*Data provided:*
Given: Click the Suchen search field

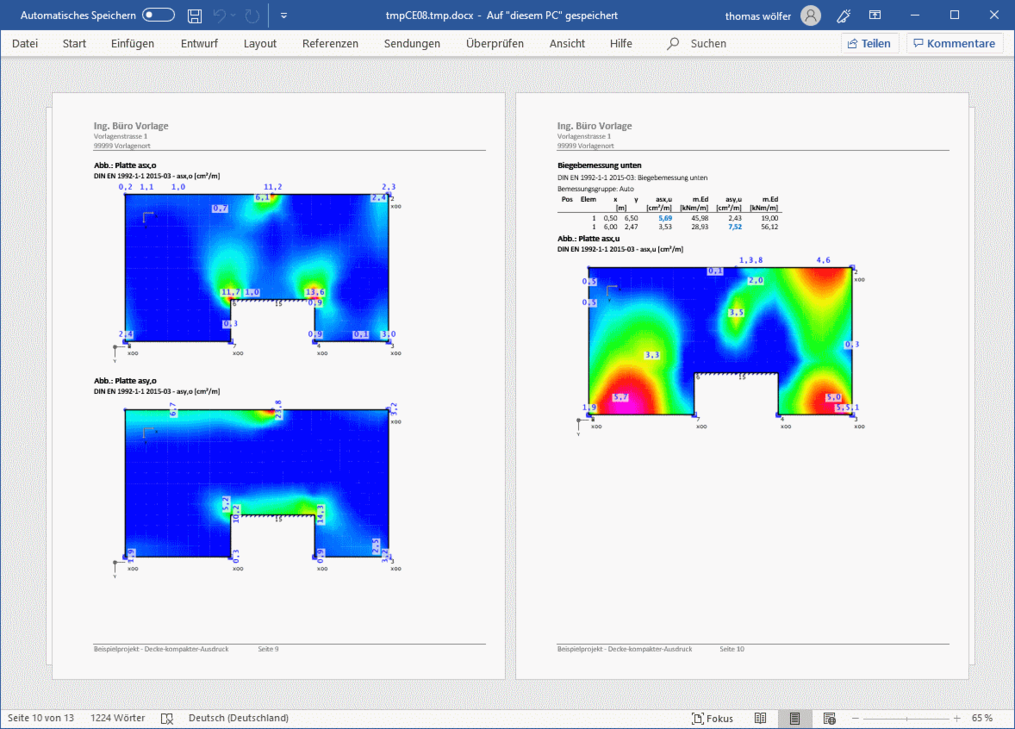Looking at the screenshot, I should click(708, 44).
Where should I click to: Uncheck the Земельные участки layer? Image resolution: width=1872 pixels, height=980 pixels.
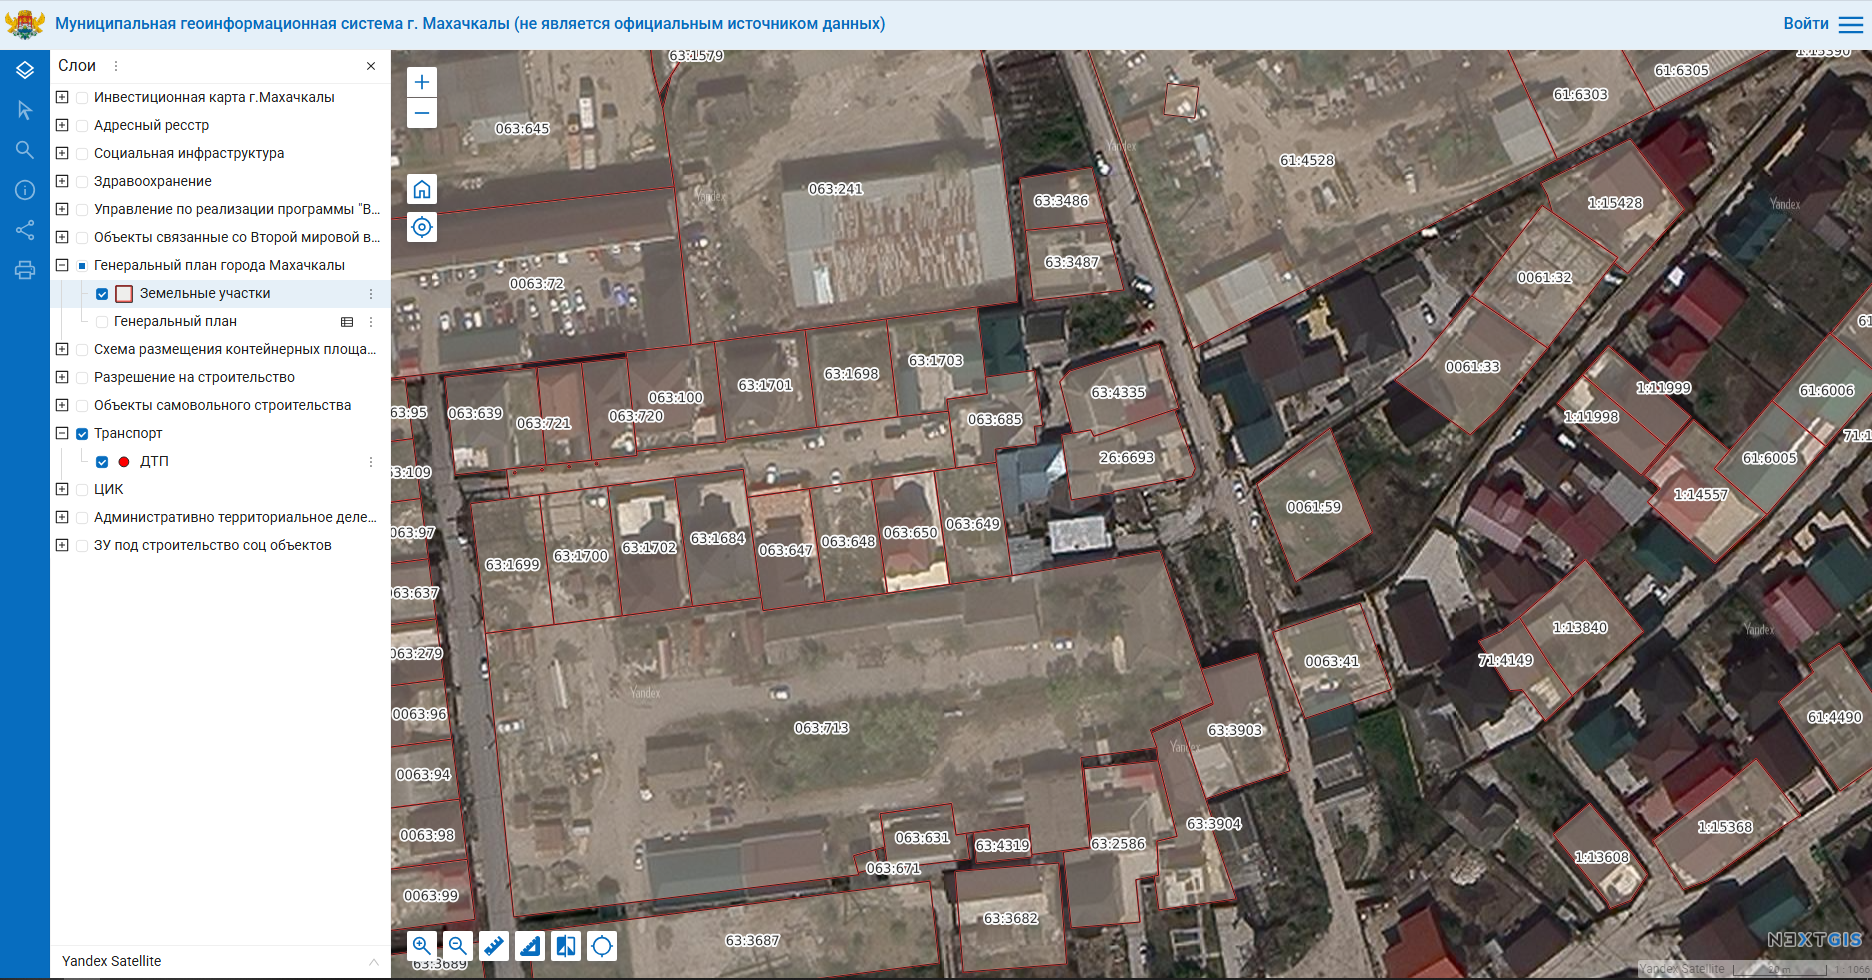pyautogui.click(x=102, y=294)

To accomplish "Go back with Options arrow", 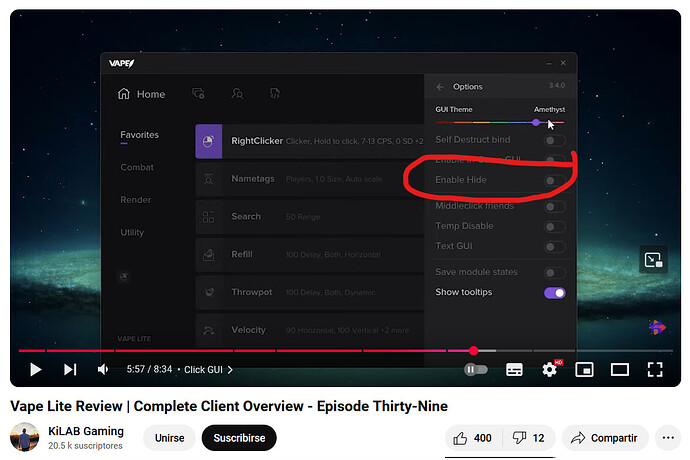I will tap(440, 87).
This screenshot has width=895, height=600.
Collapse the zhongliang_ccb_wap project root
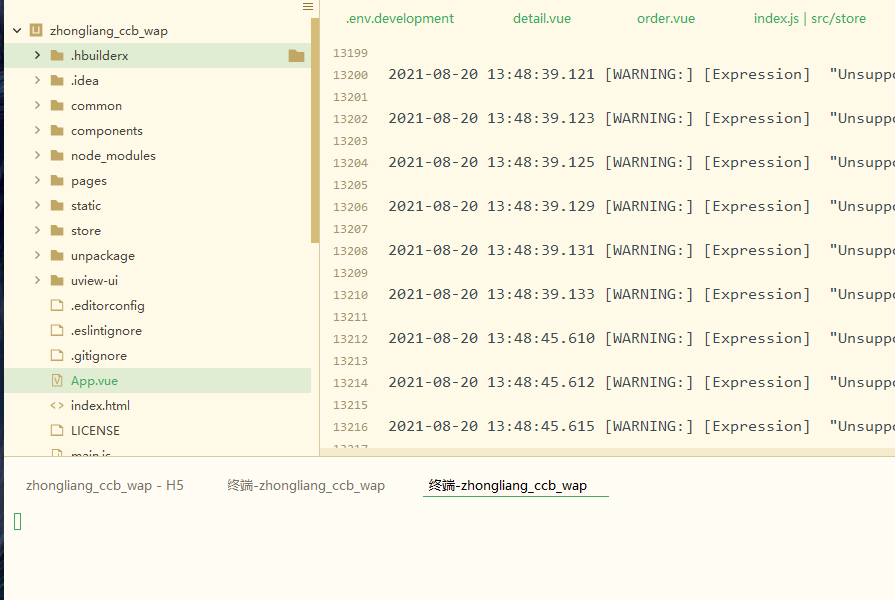[x=17, y=31]
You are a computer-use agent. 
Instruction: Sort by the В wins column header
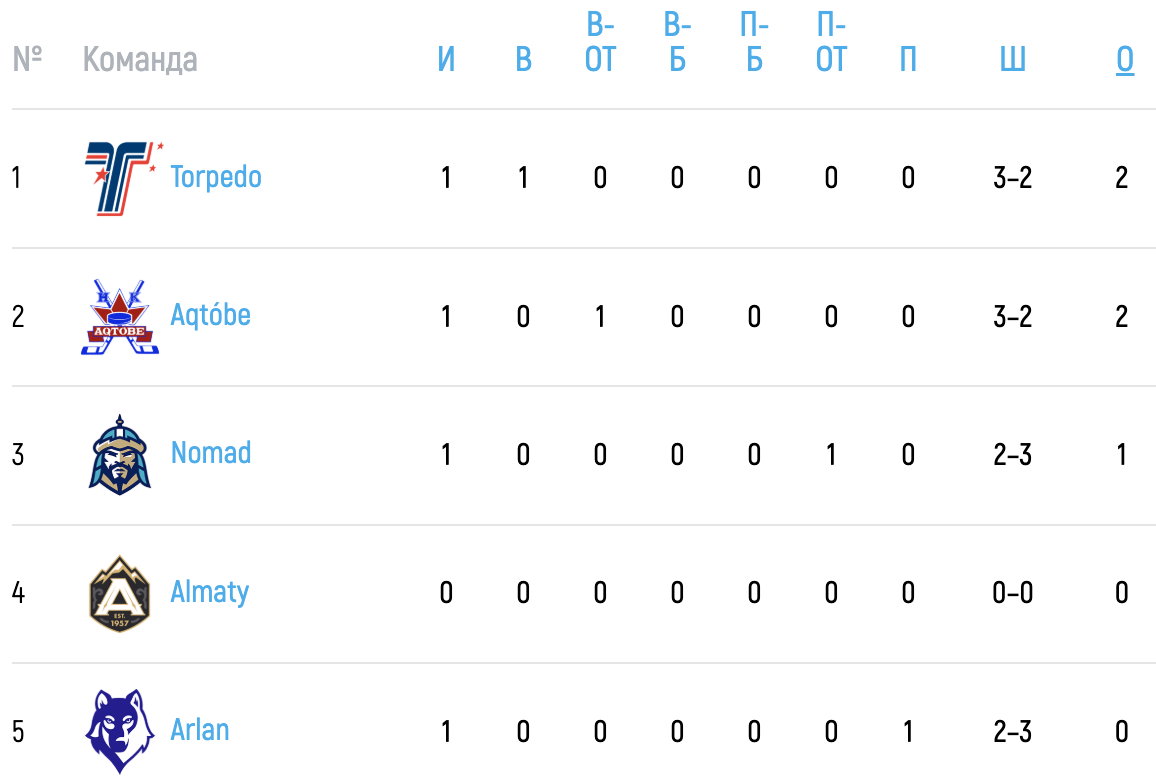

*Written task:* Please copy the rows from the line containing "You are a computer-use agent." through the end of the rows, leaving out the pictures.

*Task solution:*
You are a computer-use agent. 
Instruction: Sort by the В wins column header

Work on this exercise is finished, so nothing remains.